Officers detained a woman south of Atlanta after she broke traffic laws and showed signs of impairment. Courts convicted her for driving while using drugs – drugs prescribed by her doctor.

Police arrested Linda Meade for driving under the influence (DUI) when she failed a field sobriety test, though chemical screening showed that she hadn’t been drinking or using illegal drugs. However, she did test positive for a sleep aid her doctor prescribed, and Georgia laws outline that whatever the reason you’re unable to drive safely, you could be heading for a DUI charge.

Driving while prescribed

Meade said she took the medication the day before and followed precautions from her doctor every step of the way. But the law gives small consideration to those that are legally taking a drug, and the presiding judge sentenced her to a year of probation, two nights in jail and suspended her license for six months.

Bad medicine

Driving under the influence can cover a broad range, often more than just what shows up on a breathalyzer:

  • Less safe: The fact that a doctor gave you the go-ahead to take a drug may not matter when the officer is considering arrest, even if you refuse a chemical test. You may be in trouble if the state can prove that you were using the drug, and it led your operation of a vehicle to be less safe than acceptable standards.
  • Per se: If you do submit to a chemical test, the presence of the drug may be the only concern, not the concentration levels.
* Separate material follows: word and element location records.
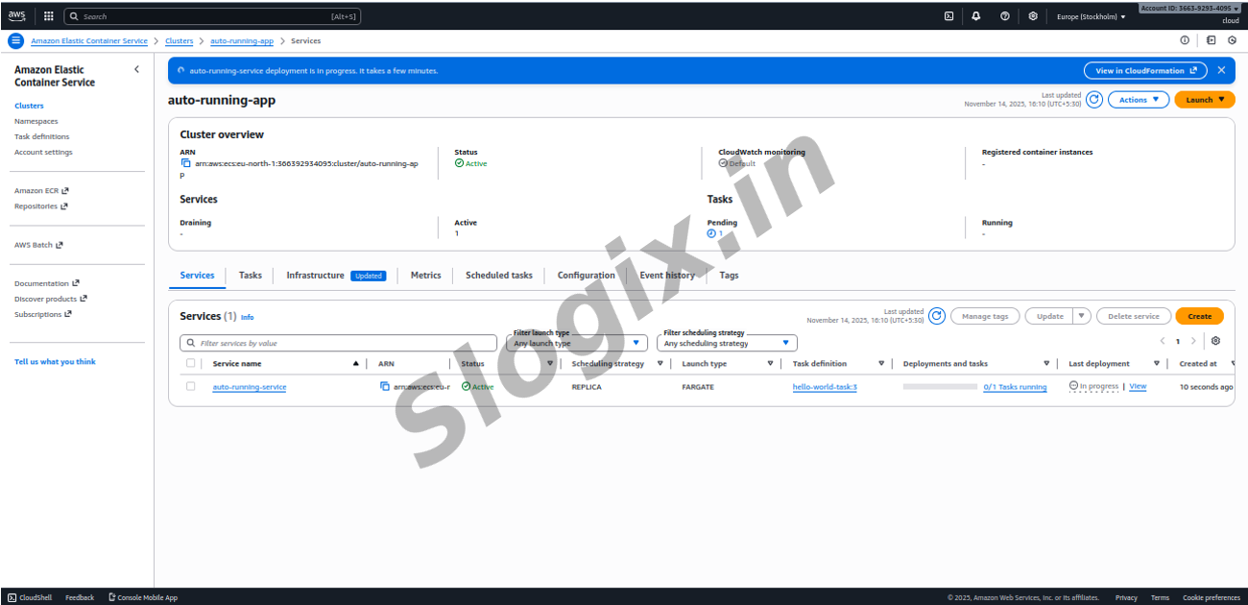The image size is (1248, 605).
Task: Launch CloudShell from the top bar icon
Action: click(948, 16)
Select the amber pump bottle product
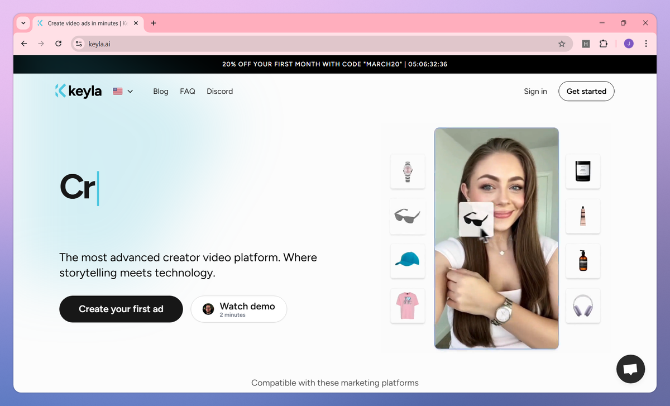 point(583,261)
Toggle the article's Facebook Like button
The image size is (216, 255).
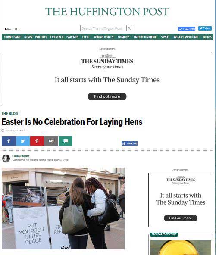(x=129, y=143)
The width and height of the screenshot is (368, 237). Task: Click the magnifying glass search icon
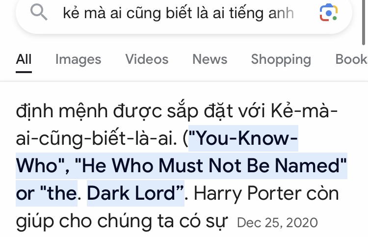[x=39, y=12]
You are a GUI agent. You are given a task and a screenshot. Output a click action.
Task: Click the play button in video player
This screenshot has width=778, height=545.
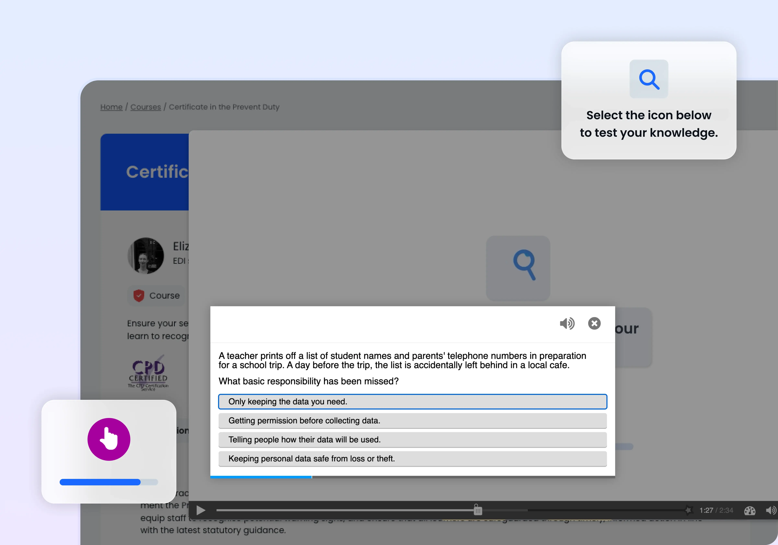pos(201,510)
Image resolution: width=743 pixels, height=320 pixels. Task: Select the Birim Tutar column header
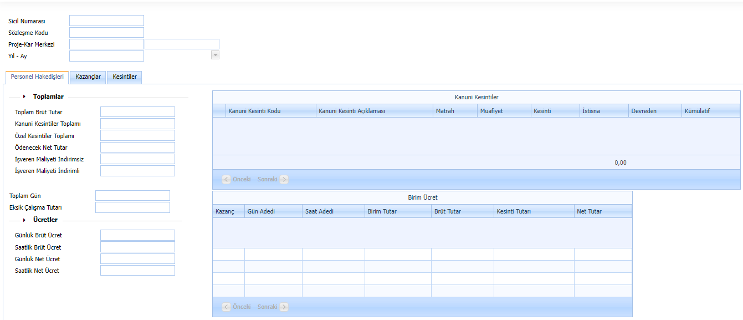397,211
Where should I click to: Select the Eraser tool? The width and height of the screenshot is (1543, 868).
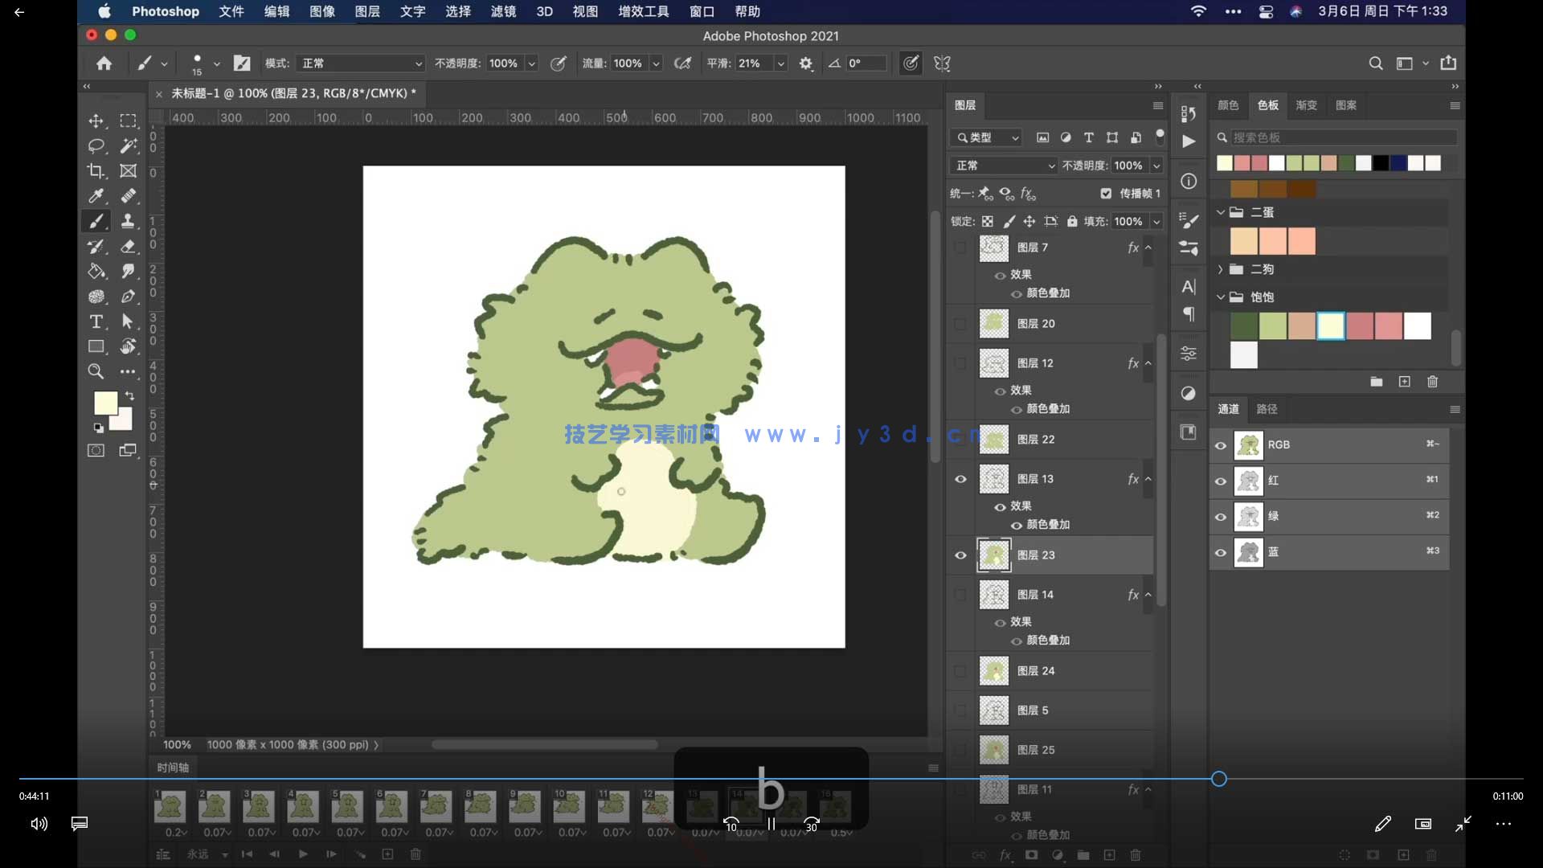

There is room in the law for prescribed medication, but that protection can quickly go out the window if you aren’t capable of driving safely.
  • Combinations: While moderate alcohol use may keep you under the limit when it comes to the breathalyzer, adding prescription drugs to the mix can quickly leave you unfit to drive. Again, if an officer determines that you’re unable to operate a motor vehicle safely, the chemical readout may not enter into it.

Prescription drugs may be necessary, but there’s little allowance for using them while driving. If your medication significantly alters the way you drive, you may want to think twice about getting behind the wheel.